[Text segment]
Scouts Guide to the Zombie Apocalypse

Direction
Cinematography
Acting
Screenplay
Score
2.8

Scouts Guide to the Zombie Apocalypse feels like a pick’n’mix of post-apocalyptic movie tropes, with some sexual pandering and surprisingly touching moments thrown in just to confuse things. It starts out fairly conventional but in a pleasant, confident sort of way. The hero and his foil are well cast and likeable, and the friendship between the central trio of scouts is mildly stirring. The slapstick trailer belies how much heart this movie actually strives and, in the first act anyway, succeeds.”

There’s very little consistency in the type of zombie we’re dealing with here. Some of them are your classic, shambling Romero numbskulls, others are of the 28 Days Later breakneck speed variety, and still others seem to retain a small bit of their personality and complete tasks ranging in complexity from opening a door to dancing on a stripper pole. It allows for some funny sight gags when a zombie is unexpectedly able to do something unusual for a zombie, but mostly it dilutes the drama to where you’re never really sure what the stakes are.
[/Text segment]
● Assignment A
Transcribe the stretch of the film review from "There’s very little" through "the stakes are.".
● Assignment B
In the film review, what does the inconsistency in the zombies mostly do, according to the reviewer?
● Assignment C
Continue the review of Scouts Guide to the Zombie Apocalypse from its last paragraph.
[Data below]
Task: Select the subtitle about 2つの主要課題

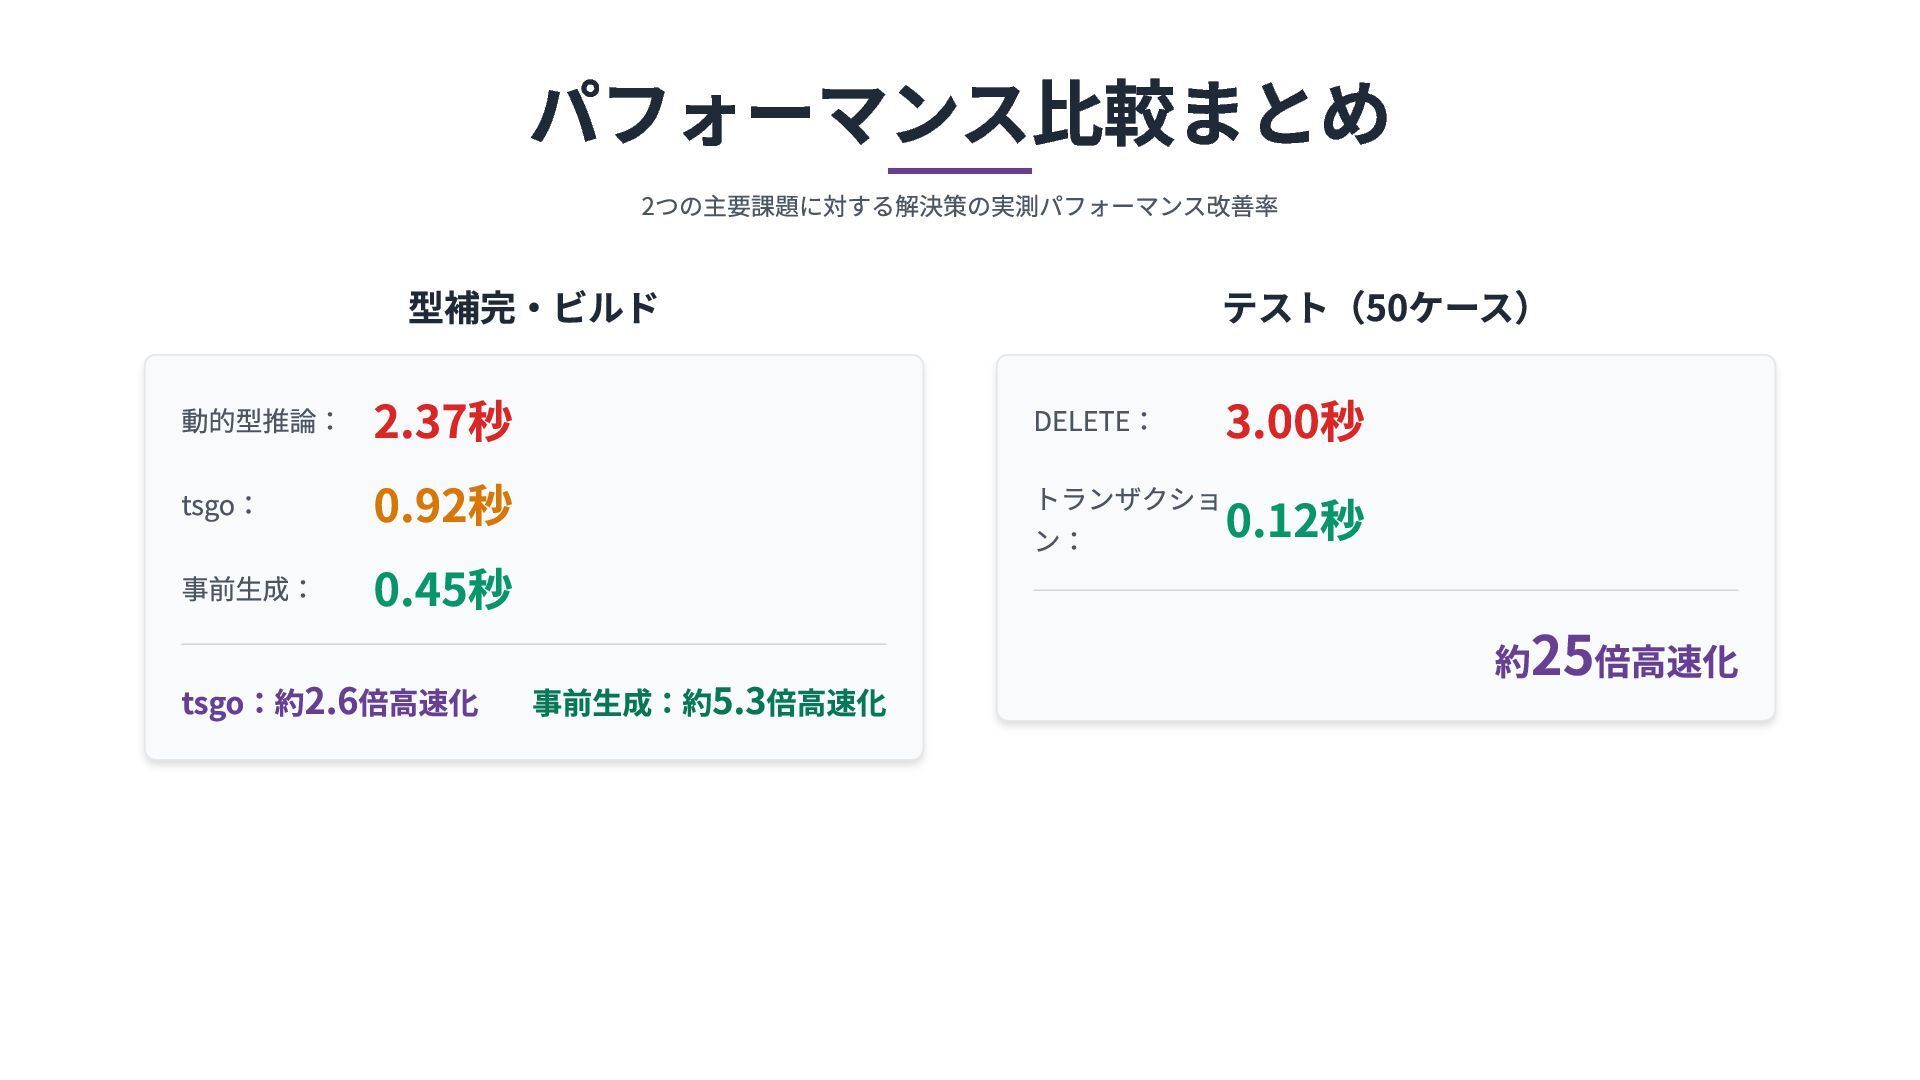Action: tap(960, 206)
[/Data below]
● Your response A
There’s very little consistency in the type of zombie we’re dealing with here. Some of them are your classic, shambling Romero numbskulls, others are of the 28 Days Later breakneck speed variety, and still others seem to retain a small bit of their personality and complete tasks ranging in complexity from opening a door to dancing on a stripper pole. It allows for some funny sight gags when a zombie is unexpectedly able to do something unusual for a zombie, but mostly it dilutes the drama to where you’re never really sure what the stakes are.

● Your response B
It dilutes the drama so that you're never really sure what the stakes are.

● Your response C
Behind the gross out gags and the juvenile humour though, there’s an almost-touching story here about three friends growing apart as the world collapses around them. But the movie seems hell-bent on avoiding any actual pathos in favour of cheap one-liners and squeezing every last ounce of wit it can out of the zombie gimmick. But Zombieland this is not. There’s just too little to latch onto here. It feels less like a story and more like a grab-bag of set pieces and comedy bits – so much so that when it does delve momentarily into some real storytelling it feels jarring and out of place.

David Koechner is great as a Dolly Parton obsessed scout leader while Logan Millar and Joey Morgan do a good job as the funny man and the butt of the joke, respectively. They give the hero, Tye Sheridan, something more tangible than the potential affection of that girl to fight for. Halston Sage punches her card once again as that girl, with another role that’s less about acting and more about being born genetically flawless. Sarah Dumont pours every ounce of ability she has into a role that feels like it was begrudgingly inserted after a focus group complained about the lack of female characters. But her cocktail waitress turned shotgun enthusiast Denise is so thinly drawn that most of her lines are just transparent exposition.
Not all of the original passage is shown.